A child also may have these related problems:
swelling and redness in the heel
discomfort or stiffness in the feet upon awaking
discomfort when the heel is squeezed on both sides
an unusual walk, such as walking with a limp or on tiptoes to avoid putting pressure on the heel
Symptoms are usually worse during or after activity and get better with rest.
A doctor can usually tell that a child has Sever's disease based on the symptoms reported. To confirm the diagnosis, the doctor will probably examine the heels and ask about the child's activity level and participation in sports. The doctor might also use the squeeze test, squeezing the back part of the heel from both sides at the same time to see if doing so causes pain. The doctor might also ask the child to stand on tiptoes to see if that position causes pain.
Although imaging tests such as X-rays generally are not that helpful in diagnosing Sever's disease, some doctors order them to rule out other problems, such as fractures. Sever's disease cannot be seen on an X-ray.
The immediate goal of treatment is pain relief. Because symptoms generally worsen with activity, the main treatment for Sever's disease is rest, which helps to relieve pressure on the heel bone, decreasing swelling and reducing pain.

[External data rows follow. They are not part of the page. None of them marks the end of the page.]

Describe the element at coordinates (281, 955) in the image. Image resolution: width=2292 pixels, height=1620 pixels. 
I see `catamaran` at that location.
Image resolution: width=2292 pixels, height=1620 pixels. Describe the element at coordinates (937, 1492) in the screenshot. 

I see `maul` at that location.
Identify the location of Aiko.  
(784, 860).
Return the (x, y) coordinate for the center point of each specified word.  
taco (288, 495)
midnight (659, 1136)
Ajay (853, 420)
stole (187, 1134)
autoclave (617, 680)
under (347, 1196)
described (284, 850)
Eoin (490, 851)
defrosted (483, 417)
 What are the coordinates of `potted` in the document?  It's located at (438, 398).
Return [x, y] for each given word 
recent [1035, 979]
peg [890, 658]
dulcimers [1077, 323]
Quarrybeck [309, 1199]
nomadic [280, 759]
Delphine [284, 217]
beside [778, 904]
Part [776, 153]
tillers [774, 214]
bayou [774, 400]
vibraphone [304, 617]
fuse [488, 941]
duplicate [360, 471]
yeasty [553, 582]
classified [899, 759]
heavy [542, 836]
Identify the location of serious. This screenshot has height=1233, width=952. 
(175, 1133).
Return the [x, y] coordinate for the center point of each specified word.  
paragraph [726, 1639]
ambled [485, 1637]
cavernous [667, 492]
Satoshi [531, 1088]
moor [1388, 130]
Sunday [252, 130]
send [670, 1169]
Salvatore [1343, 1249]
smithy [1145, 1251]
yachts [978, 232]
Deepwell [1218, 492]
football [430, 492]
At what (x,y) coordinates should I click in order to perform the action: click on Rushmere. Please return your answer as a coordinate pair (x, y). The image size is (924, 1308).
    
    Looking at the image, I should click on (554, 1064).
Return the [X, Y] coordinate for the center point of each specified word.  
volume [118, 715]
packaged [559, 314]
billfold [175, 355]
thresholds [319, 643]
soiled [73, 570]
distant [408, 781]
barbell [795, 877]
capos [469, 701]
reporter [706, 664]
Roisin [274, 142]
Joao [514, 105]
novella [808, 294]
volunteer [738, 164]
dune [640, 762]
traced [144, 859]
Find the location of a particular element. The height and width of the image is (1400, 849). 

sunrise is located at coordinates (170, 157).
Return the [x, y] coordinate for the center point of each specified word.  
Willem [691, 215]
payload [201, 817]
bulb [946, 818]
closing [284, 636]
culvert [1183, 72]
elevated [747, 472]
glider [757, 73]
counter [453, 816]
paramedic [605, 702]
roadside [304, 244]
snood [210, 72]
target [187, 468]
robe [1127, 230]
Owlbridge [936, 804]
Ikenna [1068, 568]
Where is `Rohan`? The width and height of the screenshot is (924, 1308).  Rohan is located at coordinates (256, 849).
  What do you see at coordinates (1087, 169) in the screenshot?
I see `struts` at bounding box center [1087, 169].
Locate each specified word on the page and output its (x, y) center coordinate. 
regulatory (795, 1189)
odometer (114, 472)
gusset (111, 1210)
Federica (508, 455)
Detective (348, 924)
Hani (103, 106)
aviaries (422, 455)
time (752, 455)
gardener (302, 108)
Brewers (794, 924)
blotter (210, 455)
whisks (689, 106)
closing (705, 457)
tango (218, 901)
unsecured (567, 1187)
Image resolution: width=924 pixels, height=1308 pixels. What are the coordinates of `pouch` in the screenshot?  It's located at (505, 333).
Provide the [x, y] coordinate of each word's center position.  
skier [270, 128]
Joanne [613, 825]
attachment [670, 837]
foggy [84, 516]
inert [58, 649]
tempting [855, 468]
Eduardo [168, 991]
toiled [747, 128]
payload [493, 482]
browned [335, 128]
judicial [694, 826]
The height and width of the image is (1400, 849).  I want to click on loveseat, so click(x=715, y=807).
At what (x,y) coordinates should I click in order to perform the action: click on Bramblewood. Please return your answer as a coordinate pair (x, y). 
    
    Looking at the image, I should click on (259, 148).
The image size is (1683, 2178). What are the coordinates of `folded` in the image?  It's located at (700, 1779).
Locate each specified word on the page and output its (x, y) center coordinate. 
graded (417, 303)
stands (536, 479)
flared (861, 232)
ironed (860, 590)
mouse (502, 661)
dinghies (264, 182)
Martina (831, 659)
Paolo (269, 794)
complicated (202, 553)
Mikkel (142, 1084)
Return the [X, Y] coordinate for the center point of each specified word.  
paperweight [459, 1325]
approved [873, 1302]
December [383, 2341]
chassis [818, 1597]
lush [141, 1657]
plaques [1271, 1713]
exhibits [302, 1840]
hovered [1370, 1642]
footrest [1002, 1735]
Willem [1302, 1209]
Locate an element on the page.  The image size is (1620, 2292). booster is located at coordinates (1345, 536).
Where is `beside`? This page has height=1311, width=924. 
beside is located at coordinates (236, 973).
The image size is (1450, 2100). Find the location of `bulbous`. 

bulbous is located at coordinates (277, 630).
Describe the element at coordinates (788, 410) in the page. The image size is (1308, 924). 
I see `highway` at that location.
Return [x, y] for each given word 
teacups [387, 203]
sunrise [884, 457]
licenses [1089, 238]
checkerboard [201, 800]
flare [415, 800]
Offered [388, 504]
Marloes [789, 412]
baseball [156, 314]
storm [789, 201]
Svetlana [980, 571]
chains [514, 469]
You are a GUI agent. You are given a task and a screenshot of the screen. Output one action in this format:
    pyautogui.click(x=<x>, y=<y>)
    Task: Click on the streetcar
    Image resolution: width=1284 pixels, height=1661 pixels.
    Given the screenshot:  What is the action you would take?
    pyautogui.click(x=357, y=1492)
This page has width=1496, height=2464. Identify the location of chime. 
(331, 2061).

As directed by the doctor, a child should cut down on or avoid all activities that cause pain until all symptoms are gone, especially running barefoot or on hard surfaces because hard impact on the feet can worsen pain and inflammation. The child might be able to do things that do not put pressure on the heel, such as swimming and biking, but check with a doctor first.
The doctor might also recommend that a child with Sever's disease:
perform foot and leg exercises to stretch and strengthen the leg muscles and tendons
elevate and apply ice (wrapped in a towel, not applied directly to the skin) to the injured heel for 20 minutes two or three times per day, even on days when the pain is not that bad, to help reduce swelling
use an elastic wrap or compression stocking that is designed to help decrease pain and swelling
take an over-the-counter medicine to reduce pain and swelling, such as acetaminophen (Tylenol) or ibuprofen (Advil, Motrin, Nuprin)
Note: Children should not be given aspirin for pain due to the risk of a very serious illness called Reye syndrome.
In very severe cases, the doctor might recommend that the child wear a cast for anywhere from 2 to 12 weeks to immobilize the foot so that it can heal.
One of the most important things to know about Sever's disease is that, with proper care, the condition usually goes away within 2 weeks to 2 months and does not cause any problems later in life. The sooner Sever's disease is addressed, the quicker recovery is. Most kids can return to physical activity without any trouble once the pain and other symptoms go away.
Although Sever's disease generally heals quickly, it can recur if long-term measures are not taken to protect the heel during a child's growing years. One of the most important is to make sure that kids wear proper shoes. Good quality, well-fitting shoes with shock-absorbent (padded) soles help to reduce pressure on the heel. The doctor may also recommend shoes with open backs, such as sandals or clogs, that do not rub on the back of the heel. Shoes that are heavy or have high heels should be avoided. Other preventive measures include continued stretching exercises and icing of the affected heel after activity.
If the child has a pronated foot, a flat or high arch, or another condition that increases the risk of Sever's disease, the doctor might recommend special shoe inserts, called orthotic devices, such as:
heel pads that cushion the heel as it strikes the ground
heel lifts that reduce strain on the Achilles tendon by raising the heel
arch supports that hold the heel in an ideal position
If a child is overweight or obese, the doctor will probably also recommend weight loss to decrease pressure on the heel.
The risk of recurrence goes away on its own when foot growth is complete and the growth plate has fused to the rest of the heel bone, usually around age 15.